According to professor Reek, the EuCheMS whitepaper identifies the much needed scientific breakthroughs that are crucial for making Solar-Driven chemistry a future reality. "It reflects the findings of our Sustainable Chemistry research at UvA where we combine the efforts of dozens of researchers in homogeneous and heterogeneous catalysis, molecular photonics and theoretical chemistry. We do make progress on both fundamental and technological levels, but much more effort is needed to establish a really meaningful European solar-driven chemical community in research as well as industry". Reek expects the whitepaper will enable EuCheMS to raise awareness with EU policymakers which will hopefully result in the allocation of future research funds.
As an illustration of the relevance of research in this field Reek mentions the recent licensing of a patent on novel molecules for solar-driven hydrogen generation to the French company PorphyChem.
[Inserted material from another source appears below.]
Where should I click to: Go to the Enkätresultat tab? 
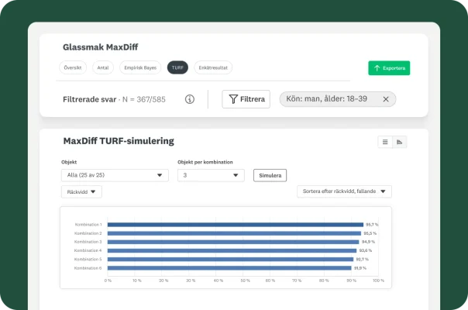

Another example is a new project for developing a so-called molecular dye-sensitized photoelectrochemical cell (DSPEC) capable of reducing CO2 to methanol (or formic acid or even alkanes).
The Netherlands Organisation for Scientific Research NWO has funded the research under Reek's supervision with half a million euros. It is being conducted in cooperation with the German chemicals company Merck and the Dutch research institutes ECN and FOM-AMOLF.
The latter two have teamed up with UvA and Vrije Universiteit Amsterdam in the Solardam consortium to harvest energy from the sun by generating electricity and fuel through combinations of photovoltaics, photocatalysis and photosynthesis. As professor Reek points out, this is an illustration of the multidisciplinary effort that is essential in the field of solar-driven chemistry.
The EuCheMS White Paper asserts that driving chemical reactions by the energy from the sun is crucial in order to guarantee the welfare of future generations.
Solar-Driven Chemistry entails a long-term innovative scientific and technological endeavour but it will enable the progressive substitution of fossil fuels. It will also have a large impact on the reduction of greenhouse gas emissions, with huge environmental, societal and economic benefits.
According to the whitepaper solar-driven chemistry can increase the competitiveness and sustainability of the European industrial system. It can create knowledge-driven competitiveness for Europe’s industrial production, while preserving jobs and the environment.
However, it does require strong, concerted and unconventional support for basic and applied research. The whitepaper calls for a large, integrated and synergic approach encompassing catalysis, electrochemistry, photochemistry, and nanosciences, in concert with semiconductor physics, engineering, biosciences and social sciences.